In his interview with Secretary Kerry on Meet the Press, David Gregory summarized the criticism he said Kerry had undoubtedly confronted in his travels throughout the Middle East:
And let me sum it up this way. It amounts to this criticism that the President appears reluctant to exercise power on the world stage. It’s not just Israel. It’s Egypt. It’s Saudi Arabia. There’s a feeling that the U.S. has abandoned critical friends in that region, in part because you’re moving toward a deal with Iran which could provide them tremendous economic relief when, at the same time, critics would say their major client, Syria, has gotten a pass to murder their own people as long as they don’t use chemical weapons, so that all of this is amounting to this reluctance to really exercise U.S. power.
Kerry responded that he “couldn’t disagree with [that criticism] more,” citing President Obama’s response to Syria:
He decided to use military force in Syria. He also made a decision to respect the requests of many members of Congress to come to them. And guess what? When he did, it was the members of Congress … who balked very significantly. … The President, before he had to make a decision of whether or not he would use force anyway, succeeded in getting an arrangement with Russia to remove the chemical weapons altogether. That would never have happened — that deal would never have come about if the President had not made his decision to use force.
What actually happened regarding Syria? The president repeatedly ignored his own red line; when finally forced to respond, his proposed response was a “shot across the bow”; after he purportedly “decided” on the shot, he threw the question over to Congress (with an assurance it was not time-sensitive so Congress need not interrupt its vacation to consider it); and after it was obvious he could not convince Congress, he accepted a Russian “reset,” leaving Assad in power and Iran’s position in Syria significantly strengthened.
If Kerry thinks this represents an example of American power, perhaps the Iranians should throw the Brooklyn Bridge into the deal he is currently negotiating with them; they may have found a buyer.
In the Gregory interview, Kerry repeatedly said that “the president has taken no option off the table” — an assurance that has now been repeated almost as many times as the one about keeping your insurance. The American people now know an Obama assurance is not worth the policy it is written on. As does Iran, having learned the same lesson as it watched Obama retreat from an equally clear assurance regarding Syria.

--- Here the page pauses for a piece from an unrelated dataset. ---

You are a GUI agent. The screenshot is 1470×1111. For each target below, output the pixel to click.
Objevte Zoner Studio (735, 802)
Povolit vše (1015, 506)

Obama’s Syrian red line declaration has commonly been considered “an ill-considered-rhetorical statement,” but it was much more than a rhetorical remark. In the August 20, 2012 press conference in which he made it, Obama was pressed about it, and said this:
We have communicated in no uncertain terms with every player in the region that that’s a red line for us and that there would be enormous consequences if we start seeing movement on the chemical weapons front or the use of chemical weapons. (Emphasis added)
When the president of the United States says he has already communicated “with every player in the region,” and done so “in no uncertain terms,” warning them there will be “enormous consequences” if we “start seeing” the use of chemical weapons, he is not speaking extemporaneously or rhetorically. He is announcing a policy already adopted, and already communicated to every country in the region, in terms that admit no ambiguity. Call it “all options on the table” squared.
The “red line” was not an off-teleprompter gaffe. On the contrary, here is what actually happened: In July 2012, senior U.S. intelligence officials briefed top members of Congress on the Syrian government’s use of chemical weapons in a small-scale attack. In mid-August — the weekend before Obama announced his red line — the U.S. received alarming intelligence reports suggesting Assad might be preparing to use chemical weapons again. The White House held a series of meetings and devised a plan to deter Assad, sending him a clear message through Russia and Iran about the red line. Obama’s announcement at his subsequent press conference was a public statement of private messages already sent. And the message was as clear as “you can keep your policy if you like it.”
Seven months later, on March 19, 2013, there was a sarin gas attack in an Aleppo suburb. There was another one on April 13 in a different neighborhood of Aleppo, and another one May 14 in the town of Qsar Abu Samra, north of Homs. Obama not only did not act, but dramatically redefined his prior remarks.
Asked at his May 16, 2013 press conference about his red line and whether he would now take “more initiative” to effectuate his policy that “Assad must go,” Obama responded as follows:
With respect to what I’ve said in the past around red lines — what I’ve said is that the use of chemical weapons are something that the civilized world has recognized should be out of bounds. … [M]y intention is to make sure that we’re presenting everything that we know to the international community … for the international community to put all the pressure that they can on the Assad regime, and to work with the opposition to bring about that political transition. … But it’s not going to be something that the United States does by itself. (Emphasis added)
The “enormous consequences” promised on August 20, 2012, turned out to be a promise to report Assad to the “international community,” together with a statement the U.S. would not act on its own. Obama’s comments effectively provided a green light to any “players in the region” who might have worried about a U.S. response.
In the two weeks following Obama’s May 13 remarks, there was another attack in the eastern part of Damascus, and Iran and Hezbollah dramatically escalated their involvement in Syria on behalf of Assad.